EXPERIMENTAL TRANSMISSION OF CHRONIC WASTING DISEASE (CWD) OF ELK (CERVUS ELAPHUS NELSONI), WHITE-TAILED DEER (ODOCOILEUS VIRGINIANUS), AND MULE DEER (ODOCOILEUS HEMIONUS HEMIONUS) TO WHITE-TAILED DEER BY INTRACEREBRAL ROUTE

Authors: Kunkle, Robert; Hamir, Amirali; MILLER, JANICE - ARS RETIRED; HALL, S - USDA-VS-APHIS-NVSL, AMES; Richt, Juergen; Greenlee, Justin; WILLIAMS, ELIZABETH - UNIVERSITY OF WYOMING

Submitted to: United States Animal Health Association Proceedings
Publication Type: Abstract Only
Publication Acceptance Date: 8/1/2006
Publication Date: 10/12/2006
Citation: Kunkle, R.A., Hamir, A.N., Miller, J.M., Hall, S.M., Richt, J.A., Greenlee, J.J., Williams, E.S. 2006. Experimental transmission of chronic wasting disease (CWD) of elk (Cervus Elaphus Nelsoni), white-tailed deer (Odocoileus Virginianus), and mule deer (Odocoileus Hemionus Hemionus) to white-tailed deer by intracerebral route [abstract]. United States Animal Health Association. p. 221.

Interpretive Summary:

Technical Abstract: Chronic wasting disease (CWD) is a transmissible spongiform encephalopathy (TSE) affecting elk, white-tailed deer, and mule deer.

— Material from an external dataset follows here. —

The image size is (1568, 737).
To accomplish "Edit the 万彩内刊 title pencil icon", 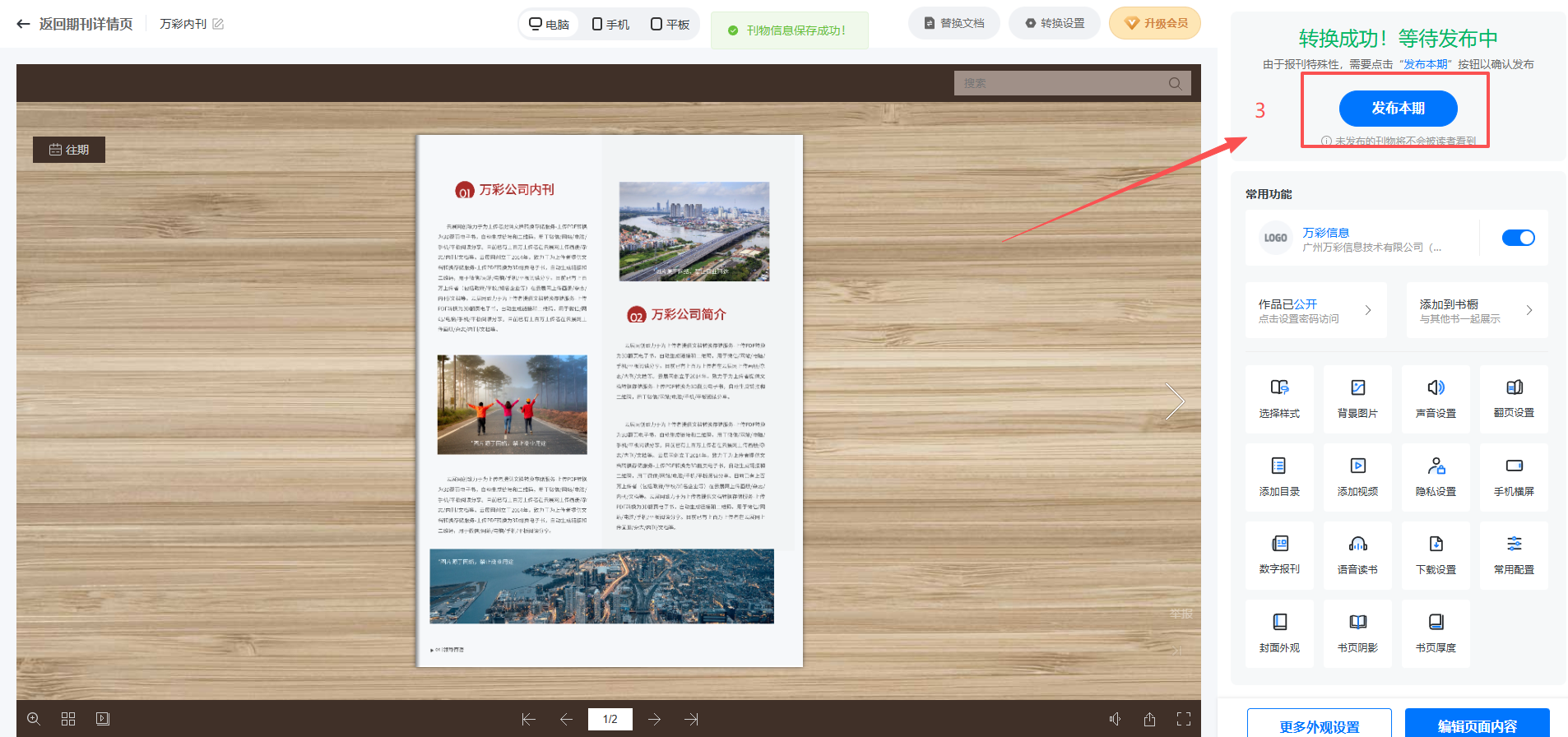I will (218, 24).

Intra-species transmission of CWD is readily accomplished via oral administration of CWD-affected brain. And while the exact mode of natural transmission is unclear, horizontal transmission within species has been demonstrated. The TSE’s are prion-associated diseases. Differentiable prion strains are associated with variations in clinical course and pathology in susceptible animal hosts. To determine the potential existence of CWD pathotype strain differences, groups of 5 white-tailed deer were inoculated by intracerebral route (IC) with 1 ml of 10% (wt/vol) brain homogenates derived from CWD-affected elk, white-tailed deer, and mule deer. Two non-inoculated deer served as negative controls. All deer were homozygous at PrP gene polymorphic sites 95 (glutamine) and 138 (serine). Deer homozygous (glycine/glycine) and heterozygous (glycine/serine) at codon 96 were approximately divided between treatment groups. One deer from each treatment group was euthanized 10 months post-inoculation (PI); findings between groups were similar and included limited or mild spongiform encephalopathy (SE) and immunohistochemical (IHC) detection of prion in lymphoid tissue follicles and in the CNS which was pronounced in subependymal areas. The remaining deer were euthanized at the terminal stage of disease. The clinical course of CWD appeared similar between groups. The survival period did not differ between groups, ranged from 14 to 26 months, with an average mean of 20 months. The severity of SE and magnitude of IHC staining appeared proportional to incubation period. Microscopic lesions in the CNS were typical of previously reported CWD SE including the presence of cerebral florid plaques. IHC staining was multifocally extensive to diffuse, and perineuronal, subependymal, and neuropil associated. Staining was pronounced in the midbrain and relatively sparse in the hippocampus. Differences in histopathologic and IHC findings between groups were not noted. Negative control deer sacrificed at 26 months PI did not have SE and were IHC negative. The composite findings indicate the clinical course and pathology of CWD in IC challenged white-tailed deer was not influenced by the inoculum source or PrP gene polymorphism at codon 96.